Control Channel Characteristics
The Control channel for the device is its USB Control endpoint. A control message from the host to the device is sent as a SEND_ENCAPSULATED_COMMAND transfer. This transfer is defined in the following table.
BmRequestType | bRequest | wValue | wIndex | wLength | Data |
---|---|---|---|---|---|
0x21 |
0x00 |
0x0000 |
bInterfaceNumber field of Communication Class interface descriptor |
Byte length of control message block |
Control message block |
The host does not continuously poll the USB Control endpoint for input control messages. Upon placing a control message on its Control endpoint, the device must return a notification on the Communication Class interface's Interrupt IN endpoint, which is polled by the host whenever the device can return control messages. The transfer from the device's interrupt IN endpoint to the host is a standard USB Interrupt IN transfer.
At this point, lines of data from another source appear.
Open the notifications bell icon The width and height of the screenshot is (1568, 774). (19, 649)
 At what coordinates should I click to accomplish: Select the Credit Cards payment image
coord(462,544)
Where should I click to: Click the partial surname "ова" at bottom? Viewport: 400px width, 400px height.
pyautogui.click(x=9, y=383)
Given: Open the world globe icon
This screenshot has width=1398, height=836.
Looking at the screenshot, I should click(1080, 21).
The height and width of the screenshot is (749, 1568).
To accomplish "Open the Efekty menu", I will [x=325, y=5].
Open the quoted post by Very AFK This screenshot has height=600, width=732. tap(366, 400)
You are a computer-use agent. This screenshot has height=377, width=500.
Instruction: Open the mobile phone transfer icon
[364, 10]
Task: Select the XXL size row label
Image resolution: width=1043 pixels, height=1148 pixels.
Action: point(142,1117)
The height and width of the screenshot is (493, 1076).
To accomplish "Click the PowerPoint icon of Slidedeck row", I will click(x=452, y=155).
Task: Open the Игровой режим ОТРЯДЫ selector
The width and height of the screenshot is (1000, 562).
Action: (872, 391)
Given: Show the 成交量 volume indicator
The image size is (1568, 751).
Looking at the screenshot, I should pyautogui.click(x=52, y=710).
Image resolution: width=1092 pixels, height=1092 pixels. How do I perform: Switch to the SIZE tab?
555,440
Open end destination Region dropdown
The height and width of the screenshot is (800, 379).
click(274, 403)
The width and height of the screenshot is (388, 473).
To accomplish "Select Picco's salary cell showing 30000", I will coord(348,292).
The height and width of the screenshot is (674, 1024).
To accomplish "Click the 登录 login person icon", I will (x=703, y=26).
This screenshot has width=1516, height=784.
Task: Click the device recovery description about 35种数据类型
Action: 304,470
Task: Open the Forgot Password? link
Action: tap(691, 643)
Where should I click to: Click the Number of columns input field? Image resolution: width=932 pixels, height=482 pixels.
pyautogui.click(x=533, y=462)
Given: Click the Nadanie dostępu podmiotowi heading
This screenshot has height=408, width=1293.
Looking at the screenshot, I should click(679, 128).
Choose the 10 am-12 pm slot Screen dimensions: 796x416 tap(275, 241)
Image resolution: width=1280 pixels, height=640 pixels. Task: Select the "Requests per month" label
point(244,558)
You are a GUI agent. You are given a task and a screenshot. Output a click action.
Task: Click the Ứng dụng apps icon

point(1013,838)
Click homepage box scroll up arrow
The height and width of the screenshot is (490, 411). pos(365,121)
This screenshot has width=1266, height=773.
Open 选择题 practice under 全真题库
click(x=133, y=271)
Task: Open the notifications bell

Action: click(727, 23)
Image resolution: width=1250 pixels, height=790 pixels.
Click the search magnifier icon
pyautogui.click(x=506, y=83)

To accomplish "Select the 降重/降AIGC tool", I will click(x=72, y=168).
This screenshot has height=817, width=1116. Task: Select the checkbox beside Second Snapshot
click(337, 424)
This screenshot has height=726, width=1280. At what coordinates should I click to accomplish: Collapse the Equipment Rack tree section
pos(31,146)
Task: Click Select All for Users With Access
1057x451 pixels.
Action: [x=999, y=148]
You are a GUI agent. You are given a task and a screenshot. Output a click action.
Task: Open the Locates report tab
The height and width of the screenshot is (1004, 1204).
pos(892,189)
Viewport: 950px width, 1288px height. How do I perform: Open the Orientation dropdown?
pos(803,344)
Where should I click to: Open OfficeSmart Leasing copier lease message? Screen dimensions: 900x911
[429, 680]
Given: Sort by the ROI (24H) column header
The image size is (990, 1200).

The only defined device notification is the RESPONSE_AVAILABLE notification, defined in the following table.
Offset (bytes) | Length (bytes) | Field | Data |
---|---|---|---|
0 |
4 |
Notification |
RESPONSE_AVAILABLE (0x00000001) |
4 |
4 |
Reserved |
0 |
Upon receiving the RESPONSE_AVAILABLE notification, the host reads the control message from the Control endpoint using a GET_ENCAPSULATED_RESPONSE transfer, defined in the following table.
bmRequestType | bRequest | wValue | wIndex | wLength | Data |
---|---|---|---|---|---|
0xA1 |
0x01 |
0x0000 |
bInterfaceNumber field of Communication Class interface descriptor |
0x0400 (this is the minimum byte length of the buffer posted by host) |
Control message block |
If for some reason the device receives a GET_ENCAPSULATED_RESPONSE and is unable to respond with a valid data on the Control endpoint, then it should return a one-byte packet set to 0x00, rather than stalling the Control endpoint.